Tout le problème, bien sûr, est de savoir quel serait le contenu d’une alternative française au capitalisme dominant. Les trois chocs fondateurs du sarkozysme – Jean-Marie Le Pen au second tour de la présidentielle de 2002, le rejet de la Constitution européenne et les émeutes des banlieues en 2005 – ont accrédité l’idée d’un ébranlement irrémédiable du «modèle républicain» traditionnel. Son postulat central, le mythe d’une nation communiant dans la «passion de l’égalité», est démenti par les faits: fossé grandissant entre élites ­diplômées, qui s’auto-reproduisent, et lumpenprolétariat de travailleurs pauvres; régime pyramidal où le peuple vote peu et décide peu; ségrégation des quartiers HLM dont les noms – cité des Poètes, des Musiciens, Pablo-Picasso… – apparaissent comme autant d’appellations mensongères, plaquées sur une réalité laide.

Le plus formidable de ces contresens français reste celui d’un pays qui peste volontiers contre la «dictature des marchés» – un mot des altermondialistes d’Attac, repris par Nicolas Sarkozy –, tout en dépendant d’eux depuis trente ans pour financer ses dépenses courantes, au point d’accumuler une dette de 1400 milliards d’euros (plus de 2000 milliards de francs).

Devant tant de contradictions, on comprend que les radicaux d’aujourd’hui se soient réfugiés dans les bois (lire LT du 23.04.2009), ou dans des villages du Massif central, où de petites communautés réapprennent le travail de la terre. A l’instar du groupe de Tarnac, accusé par les autorités de sabotage de lignes TGV, et dont le livre L’insurrection qui vient a connu un succès quasi planétaire. Mais cette contestation par le mode de vie vise à fuir le monde, faute de pouvoir le changer. «C’est plus raisonnable, juge Dominique Bourg, on ne pense plus que la Jérusalem céleste va descendre sur terre.»

Dans la sphère intellectuelle, la quête d’alternatives tourne à vide. Le plus en vogue des philosophes français du moment, le communiste Alain Badiou, 73 ans, est sans doute le dernier à proposer un changement radical de système par la révolution. Et même si son éditeur, La Fabrique, est aussi celui de L’insurrection qui vient, lui semble peu goûter la frugalité de la vie à la ferme et des potagers cultivés à la main. «C’est typique de la gauche française, estime Dominique Bourg. Badiou rêve de la révolution mais vit pépère, comme un fonctionnaire de l’Etat» (il enseigne à l’Ecole normale supérieure).

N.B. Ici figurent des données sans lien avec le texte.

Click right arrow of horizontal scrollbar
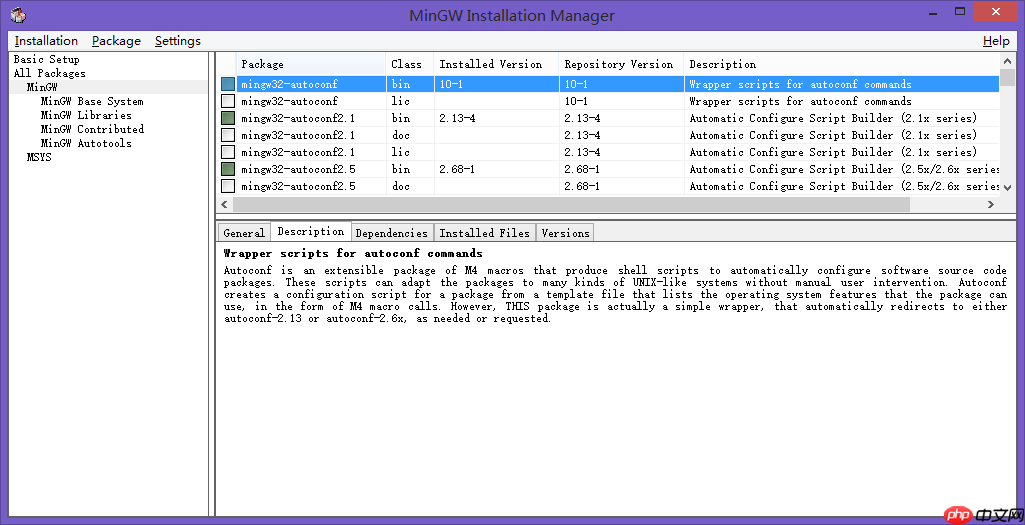Viewport: 1025px width, 525px height. tap(991, 204)
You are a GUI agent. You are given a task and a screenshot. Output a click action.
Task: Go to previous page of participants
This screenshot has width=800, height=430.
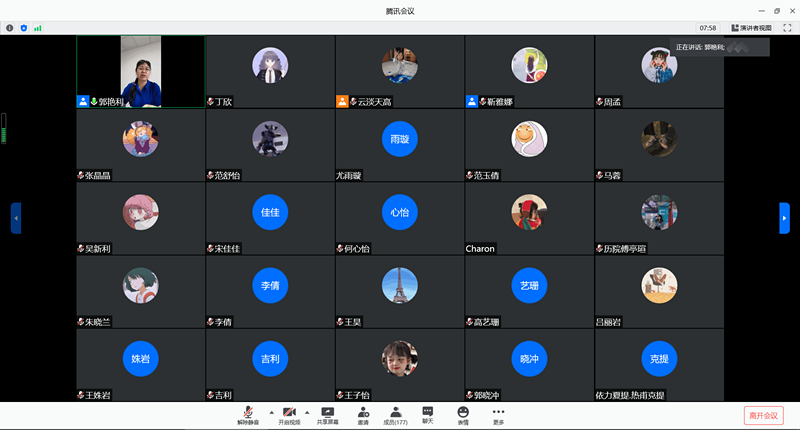pos(16,218)
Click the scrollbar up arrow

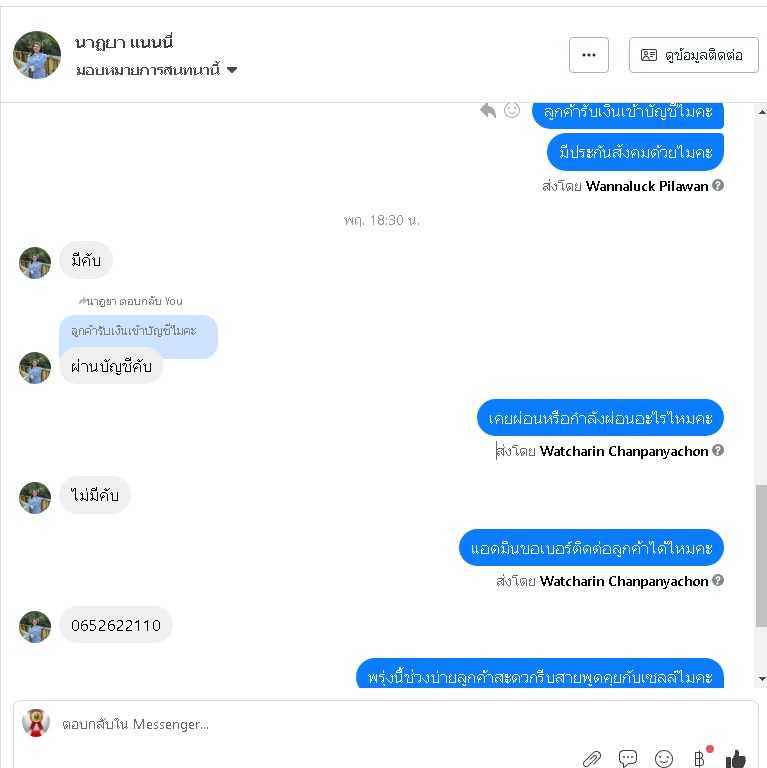pyautogui.click(x=762, y=112)
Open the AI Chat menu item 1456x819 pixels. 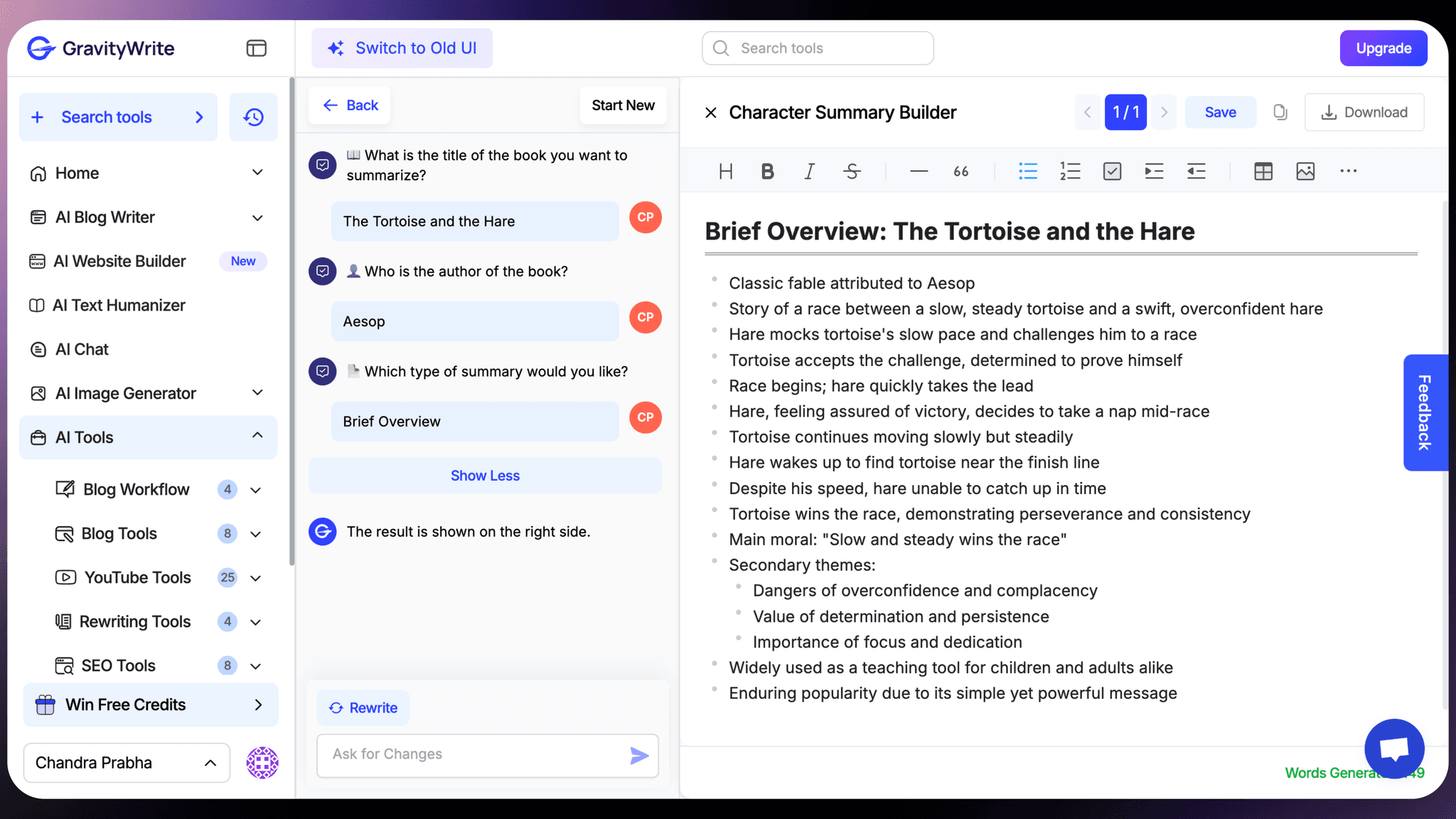point(81,349)
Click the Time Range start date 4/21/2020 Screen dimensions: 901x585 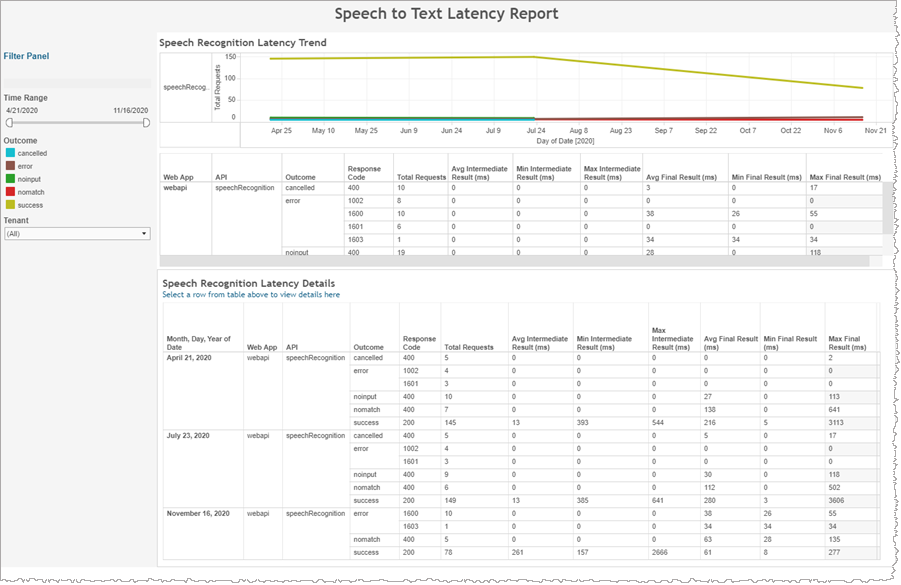[x=21, y=110]
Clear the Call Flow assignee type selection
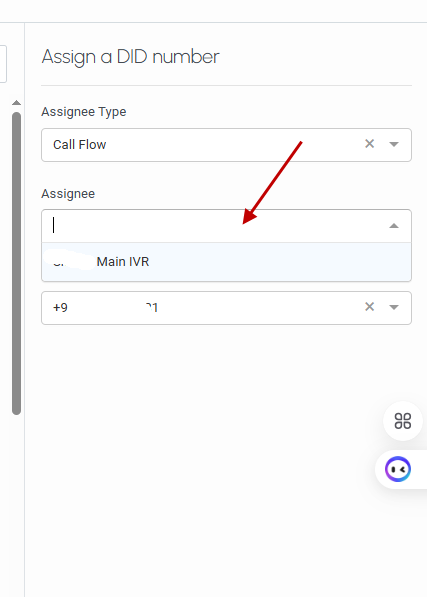The width and height of the screenshot is (427, 597). (x=369, y=144)
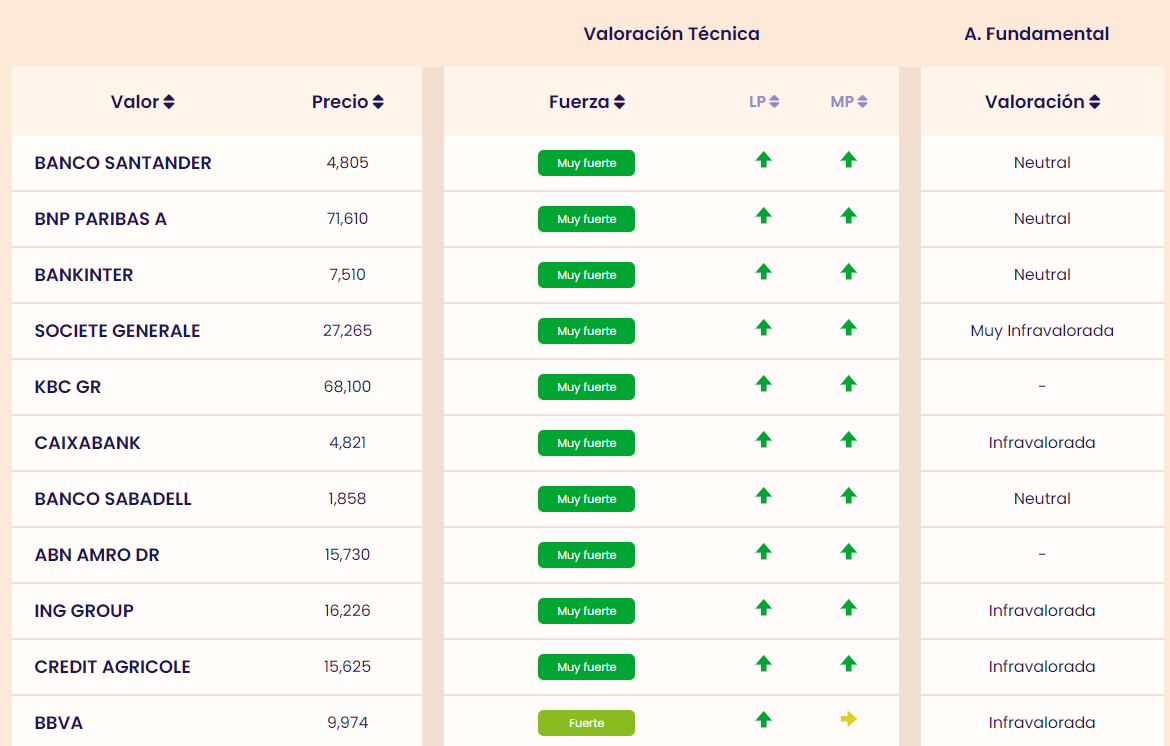Click the green MP arrow for BNP Paribas A

[x=849, y=215]
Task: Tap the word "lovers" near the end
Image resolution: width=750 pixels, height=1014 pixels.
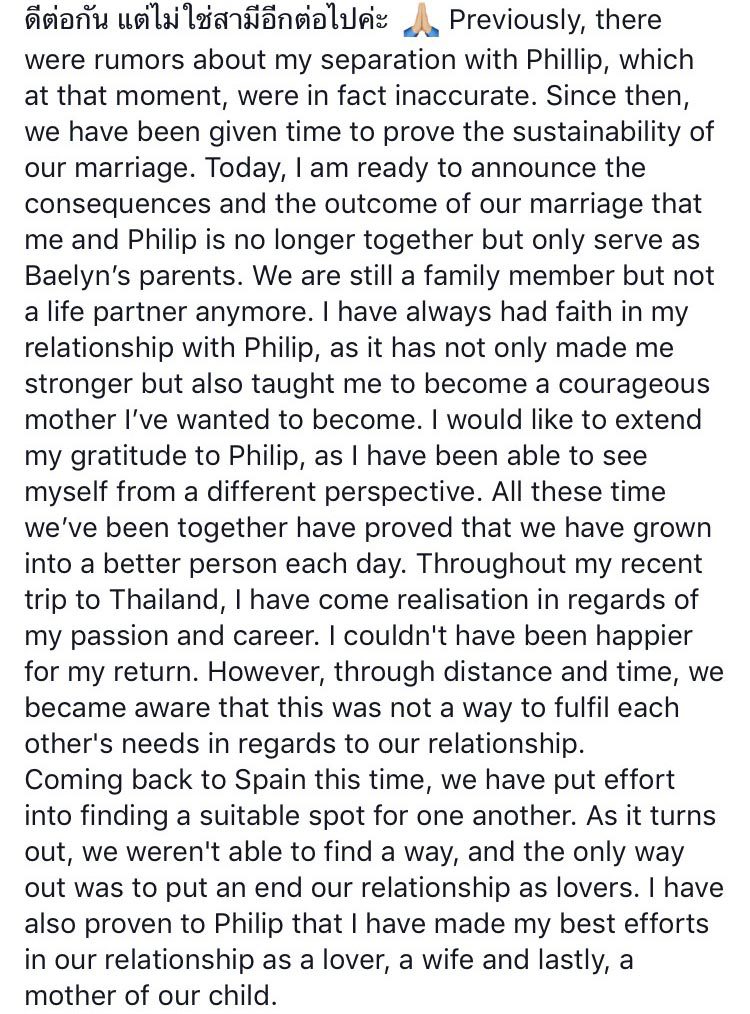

Selon le professeur lausannois, «même l’hypergauche ne croit plus aux lendemains qui chantent», et les intellectuels radicaux «se réfugient dans une sorte de nihilisme ludique». Cette tendance s’est manifestée dans le saccage des vitrines et du mobilier urbain de Poitiers par un collectif anti-carcéral, en octobre, ou dans les coupures sauvages d’électricité pratiquées à l’occasion d’une grève chez EDF, en avril. Dans tout cela, on cherche en vain une école de pensée, ou une personnalité capable de structurer un projet de civilisation différent.

La France étant ce qu’elle est – insatisfaite, dissidente à l’ordre établi, en pensée sinon en actes – il y a fort à parier que d’autres, quelque part, continuent de chercher. L’idéal des Lumières, «le progrès par la liberté de la raison», garde son actualité, écrivait le philosophe Marcel Gauchet en 2008 dans sa revue Le Débat. Avec la crise financière, et le discrédit au moins partiel du libéralisme, la vieille utopie française d’une humanité prenant en main son destin, pour inventer une société meilleure, peut retrouver sa raison d’être. A condition de lui donner un contenu qui soit autre chose qu’un pâle reflet des illusions du passé.

Avec cet article, Sylvain Besson quitte son poste de correspondant à Paris. Il prendra d’autres fonctions au sein de la rédaction du «Temps» en avril.